Ethics and leadership in the Time of COVID-19
Thank you for inviting me to write a short article for the EBEN Spain Newsletter. Here I offer a few reflections on ethics, leadership, and the pandemic. As I write this, I sit in my apartment in New York City, the epicenter of the COVID-19 epidemic in the US. The streets are silent and almost empty. The few people outside walk quickly and avoid each other as if they were fugitives.
Lucky pedestrians wear masks, but most do not because they are almost impossible to get. Like Spain and other parts of the world, our medical workers in overflowing hospitals do not have enough protective equipment, and some of them have died. All of this has happened here in the course of a few weeks.
In times like this, leadership matters; however, not always in the ways that we might think. Ethical conflicts slowed the response of political leaders to the COVID-19 threat. In the US, some assumed that they had to make a utilitarian choice between the harm of an economic shutdown and the harm done by the virus. Other leaders struggled with the problem of restricting individual rights and enforcing travel restrictions. Then, there were a few leaders who thought the virus was a political hoax and did not want to do anything.
The president has been an obstacle to containing the virus quickly. As one commentator said, “there is no situation so bad that Donald Trump can’t make worse.” Trump’s faults are well documented: his tenuous relationship with the truth, his vindictiveness and disdain for experts, and his all-encompassing narcissism. It has been fascinating to watch how governors and scientists from the Center for Disease Control (CDC), have had to manage the president. Governors have taken to publicly flattering the him so that they can get the resources they need to save lives. Trump recently released a campaign video called “Hope” that includes clips of these governors praising him.[1] Almost daily, scientists from the CDC have had to correct the president or convince him to act on the facts. They have become skilled at delicately contradicting him and then publicly complimenting him on how well he understands the science. These are not the sort of problems leaders usually face in a pandemic.

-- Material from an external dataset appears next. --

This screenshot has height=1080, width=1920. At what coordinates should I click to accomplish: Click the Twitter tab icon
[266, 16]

This pandemic poses a test for democratic leadership. Polls in the US show that the majority of people have concluded that it is best to stay home, even if it hurts them economically.[2] This is how democracy is should work, by informing the public of the facts and trusting them to make decisions about themselves and the common good. In some cases, they know better than their leaders and in other cases they do not. Democratic leadership does not always produce the best results in a crisis, but it is better than autocratic leaders who use the crisis to take away rights and get more power for themselves.

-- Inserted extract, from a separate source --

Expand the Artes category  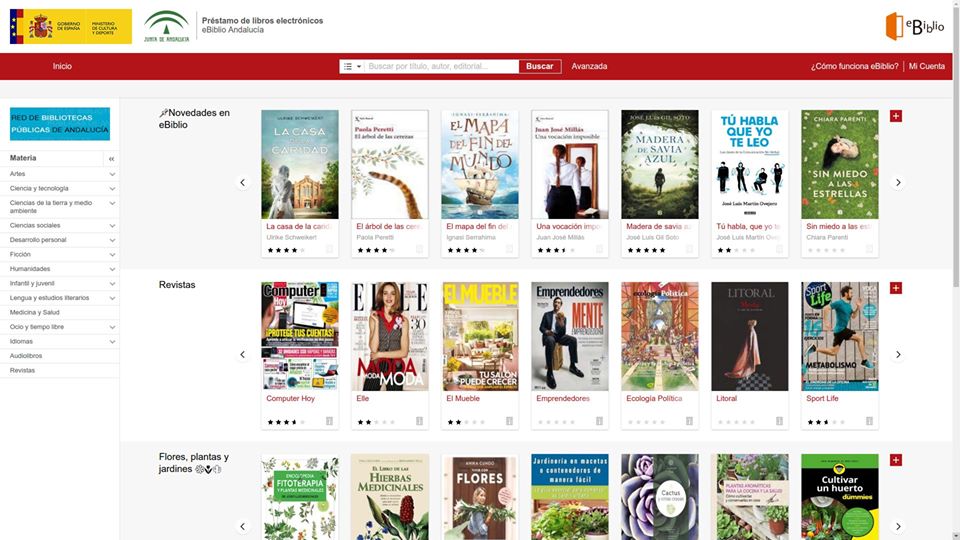tap(112, 174)
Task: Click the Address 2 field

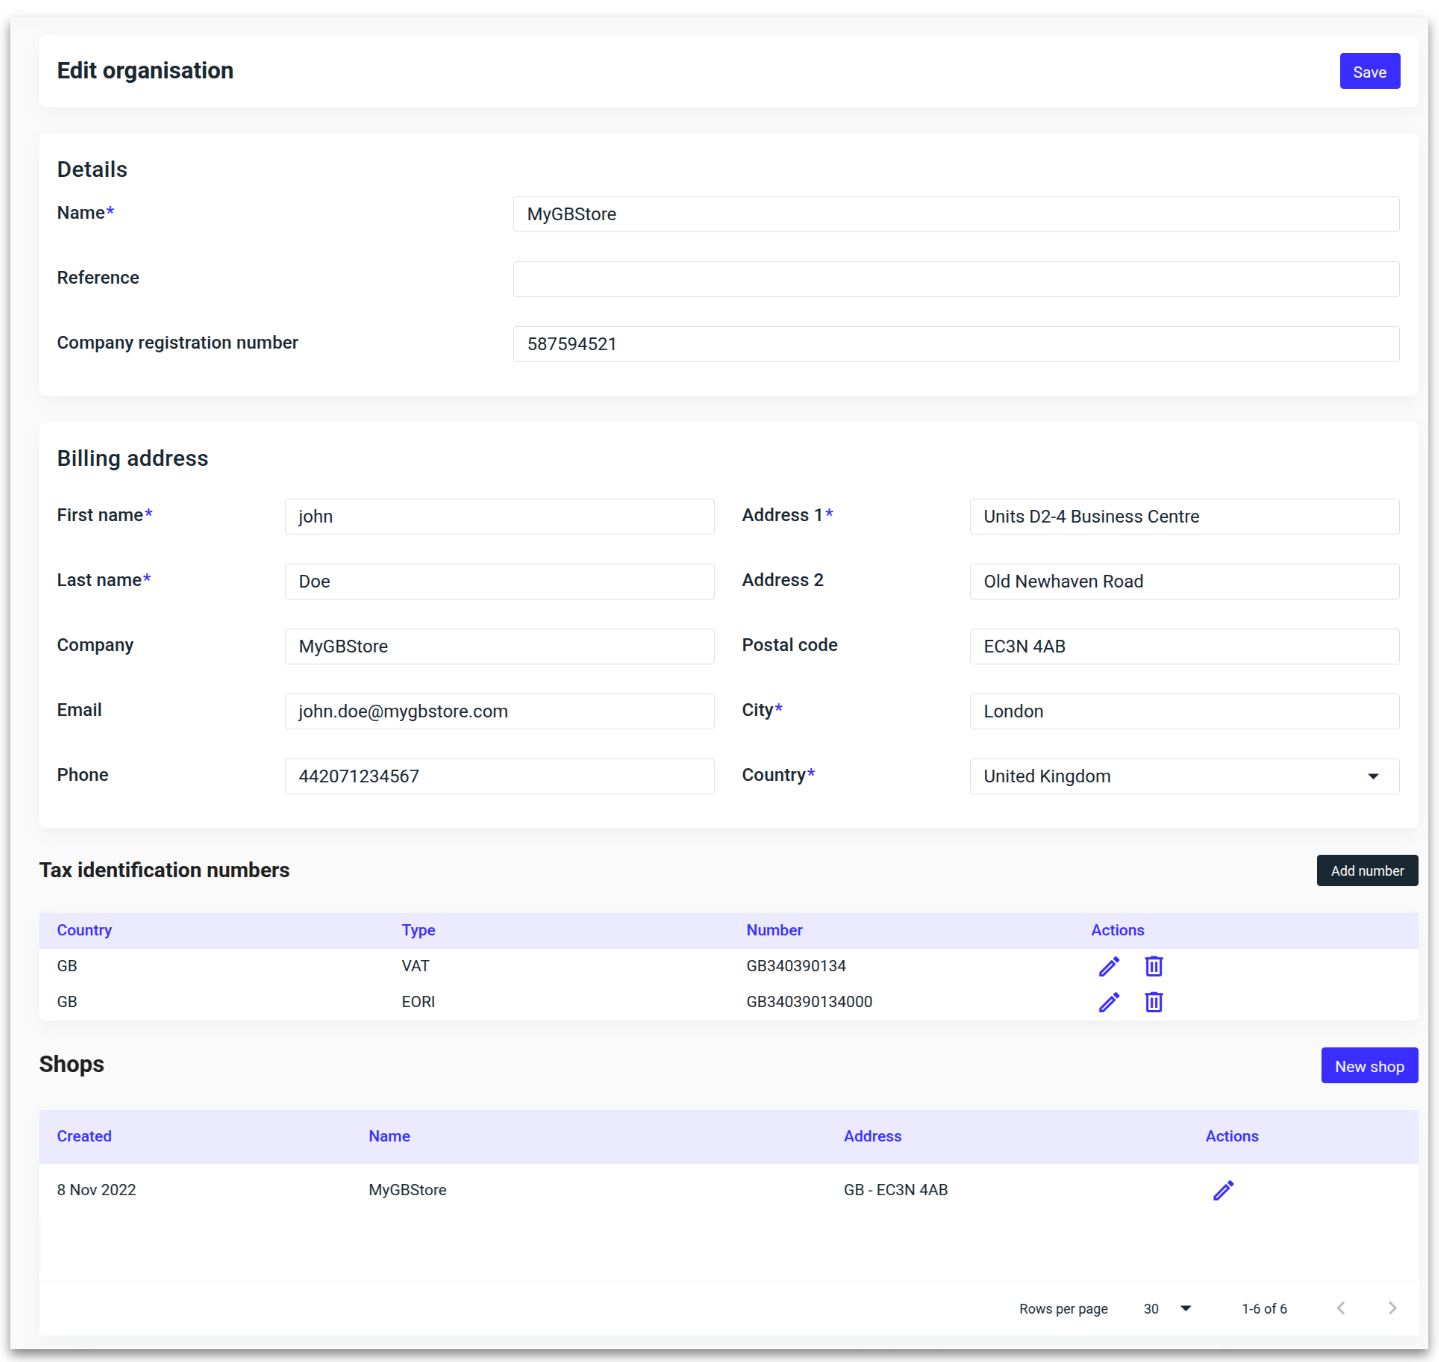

There has been a varied response from business leaders to COVID-19. Some banks began planning on how to operate during the epidemic when it hit Wuhan. For them, their economic situation was inseparable from containing the virus. COVID-19 has been good for businesses like Amazon.com. Amazon raised workers pay a bit, but its warehouse and delivery workers complain that they are not being well-protected. These sorts of salary and safety issues during an epidemic, will be the source of future business ethics cases. I also hope that we will write about examples of how businesses helped, such as the liquor distiller that made hand sanitizers or Brooks Brothers who shifted production from making high end clothing to masks and protective garments.

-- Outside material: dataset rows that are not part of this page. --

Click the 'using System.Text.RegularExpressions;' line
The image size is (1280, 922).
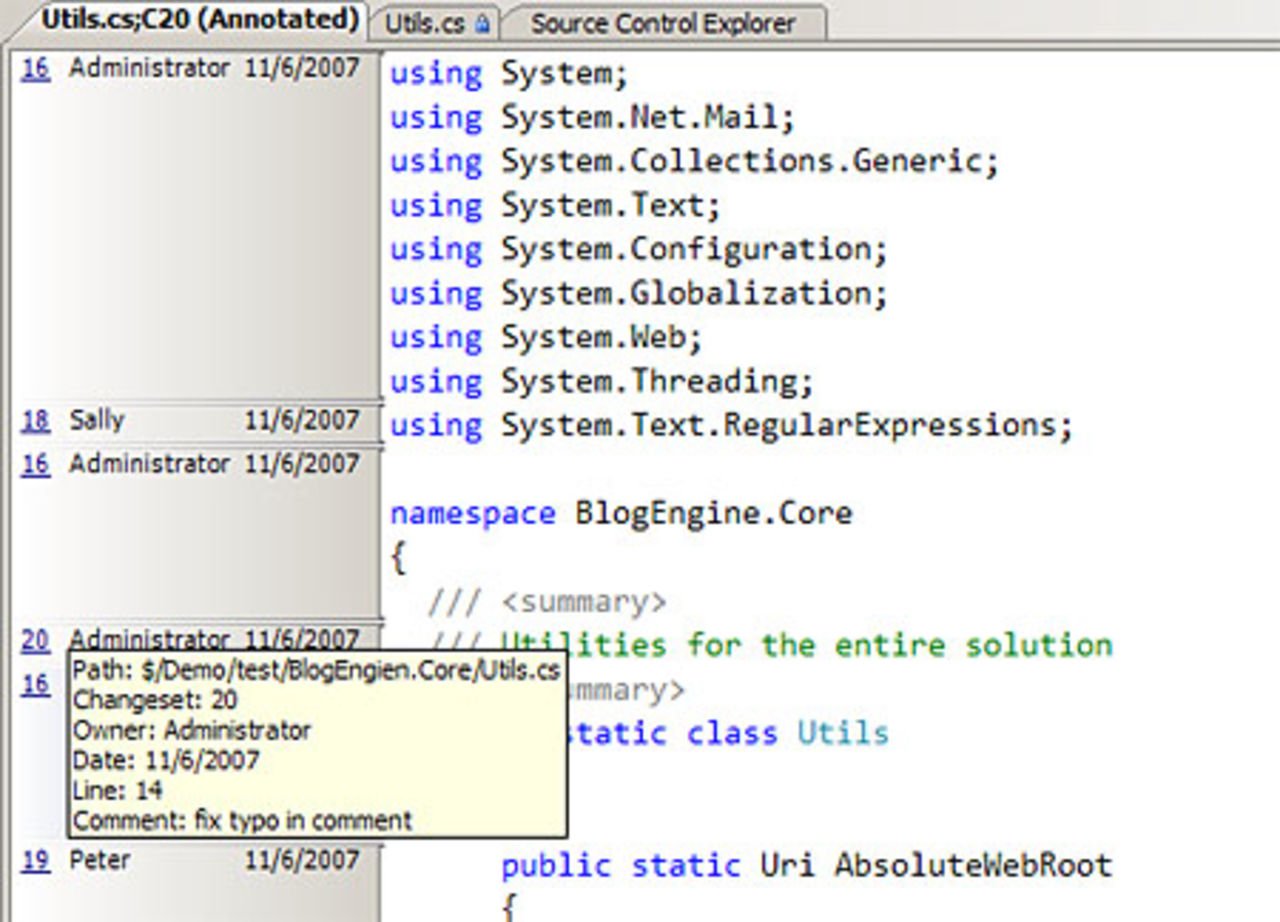point(730,426)
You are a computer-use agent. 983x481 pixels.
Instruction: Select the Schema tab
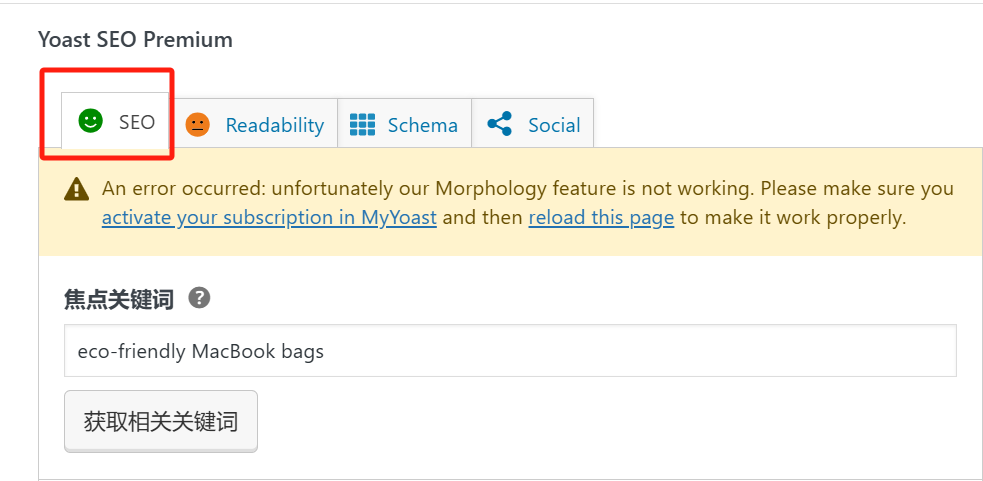(404, 123)
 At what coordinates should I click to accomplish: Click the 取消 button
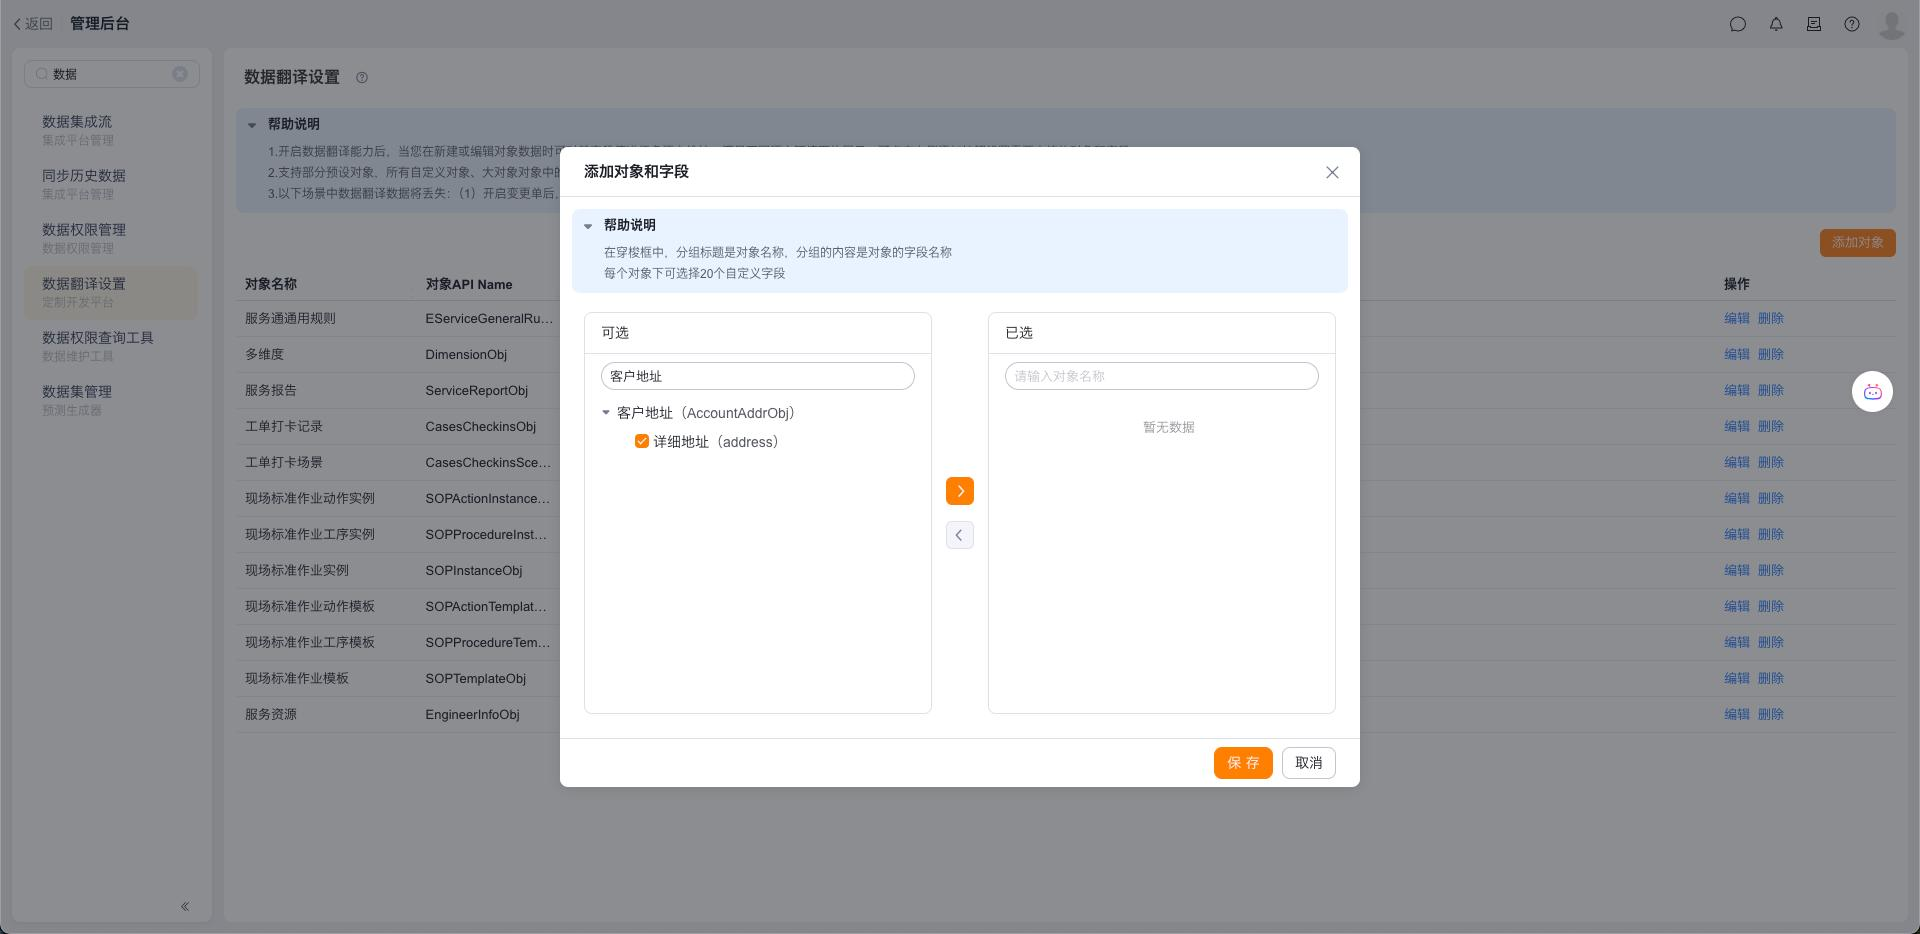[1308, 763]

Only a few months ago, this year’s business school graduates thought they were entering one of the best job markets in history.Now they may face one of the worst. If you are like me and faculty in many countries, you are teaching your classes on-line. I hope that you too seize this teachable moment and use it to inspire your students. Help them imagine new and better ways to build or run resilient, profitable business that can make a positive contribution to society in both good times and bad.
[1] Michelle Goldberg. “Trump to Governors: I’d Like You to Do Us a Favor Though.” New York Times, March 31, 2020.
Dr. Joanne B. Ciulla is Professor of Leadership Ethics and Academic Director of the Institute for Ethical Leadership at Rutgers University Business School (US). Prior to joining Rutgers, she was one of the founding faculty of the Jepson School of Leadership Studies (University of Richmond). She has had academic appointments at LaSalle University, Harvard Business School, The Wharton School and she held the UNESCO Chair in Leadership Studies at the United Nations International Leadership Academy in Jordan.